Die Gemeinde hat es in der Hand, die Anlieger beider Straßen - und künftig auch die Anlieger anderer Straßen, die ausgebaut werden müssen - zu entlasten. "Wir machen uns Gedanken, weil wir für die Anlieger dieser beiden Straßen eine gewisse Härte sehen", sagt CDU-Fraktionsvorsitzender Folker Brocks. Eine Entscheidung sei aber noch nicht gefallen. Die SPD will das Gespräch mit den Anliegern beider Straßen suchen, sieht aber grundsätzlich auch Probleme mit der neuen Regelung. "Die Situation von Kommunen wird erschwert, wenn die Bürger sehen, dass in Nachbargemeinden anders entschieden wird", sagt Horst Ostwald, Chef der SPD-Fraktion. Die Thematik werde in der SPD-Fraktion zurzeit erörtert.

Tatsächlich würden die Nachbarn neidvoll nach Henstedt-Ulzburg blicken, wenn dort die Anwohner tatsächlich nicht mehr zahlen müssten. Denn in Norderstedt steht fest: "Wir werden und können von der gültigen Regelung nicht abweichen", sagt Baudezernent Thomas Bosse. Würde die Stadt künftig die Ausbaukosten tragen, sei das ungerecht gegenüber denen, die in der Vergangenheit schon gezahlt hätten. Gerade in größeren Gemeinden oder Städten seien die Investitionen so hoch, dass sie unmöglich aus den kommunalen Haushalten bezahlt werden könnten.

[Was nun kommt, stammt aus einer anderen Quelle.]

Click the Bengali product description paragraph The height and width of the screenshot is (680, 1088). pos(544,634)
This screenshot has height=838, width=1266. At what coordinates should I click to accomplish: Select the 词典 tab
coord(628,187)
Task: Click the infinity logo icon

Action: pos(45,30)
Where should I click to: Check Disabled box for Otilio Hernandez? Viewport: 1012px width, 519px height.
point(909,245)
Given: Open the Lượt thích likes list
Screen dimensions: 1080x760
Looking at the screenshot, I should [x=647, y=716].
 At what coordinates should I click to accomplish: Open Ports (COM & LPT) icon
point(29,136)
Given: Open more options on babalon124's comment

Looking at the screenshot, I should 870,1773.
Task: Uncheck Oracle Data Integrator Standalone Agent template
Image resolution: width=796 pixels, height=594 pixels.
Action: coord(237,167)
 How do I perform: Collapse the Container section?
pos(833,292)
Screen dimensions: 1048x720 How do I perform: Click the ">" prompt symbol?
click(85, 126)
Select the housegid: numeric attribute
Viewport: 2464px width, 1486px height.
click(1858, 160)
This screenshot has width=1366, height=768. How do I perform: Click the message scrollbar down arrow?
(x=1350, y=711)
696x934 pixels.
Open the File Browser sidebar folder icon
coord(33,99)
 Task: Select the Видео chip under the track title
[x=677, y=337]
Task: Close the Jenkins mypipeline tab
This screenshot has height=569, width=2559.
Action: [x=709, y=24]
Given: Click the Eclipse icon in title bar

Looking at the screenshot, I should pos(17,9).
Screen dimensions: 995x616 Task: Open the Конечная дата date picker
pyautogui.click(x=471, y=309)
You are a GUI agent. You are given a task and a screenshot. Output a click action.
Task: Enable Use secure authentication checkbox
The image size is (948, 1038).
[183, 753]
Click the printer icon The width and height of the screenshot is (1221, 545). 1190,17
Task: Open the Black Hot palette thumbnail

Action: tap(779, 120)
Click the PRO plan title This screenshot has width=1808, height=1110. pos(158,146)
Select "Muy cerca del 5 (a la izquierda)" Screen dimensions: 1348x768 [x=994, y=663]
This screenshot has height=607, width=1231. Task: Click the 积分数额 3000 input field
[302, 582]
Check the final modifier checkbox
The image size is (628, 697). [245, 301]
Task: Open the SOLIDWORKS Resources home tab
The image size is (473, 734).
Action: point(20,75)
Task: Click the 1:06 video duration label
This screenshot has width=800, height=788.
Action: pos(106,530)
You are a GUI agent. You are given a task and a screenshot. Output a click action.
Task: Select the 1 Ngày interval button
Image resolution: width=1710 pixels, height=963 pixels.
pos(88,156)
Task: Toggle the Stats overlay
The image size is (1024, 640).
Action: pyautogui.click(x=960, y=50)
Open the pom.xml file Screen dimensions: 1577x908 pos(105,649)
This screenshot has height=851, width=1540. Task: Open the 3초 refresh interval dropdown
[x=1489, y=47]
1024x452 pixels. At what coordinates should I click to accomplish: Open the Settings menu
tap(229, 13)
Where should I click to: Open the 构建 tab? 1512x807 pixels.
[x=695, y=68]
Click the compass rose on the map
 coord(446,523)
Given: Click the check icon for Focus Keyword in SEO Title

Bosse verweist auf eine Stellungnahme des Städteverbandes und Landkreistages Schleswig-Holstein, die die Änderung ablehnen. "Derjenige, der eine kommunale Leistung in Anspruch nimmt, soll auch die Kosten des wirtschaftlichen Vorteils tragen. Damit soll vermieden werden, dass begünstigende Leistungen für nur einen kleinen Kreis der Bevölkerung aus allgemeinen Deckungsmitteln (Steuern) finanziert werden", heißt es da. In Bad Bramstedt, Kaltenkirchen, Ellerau und Tangstedt sind noch keine Entscheidungen zur Neuregelung gefallen.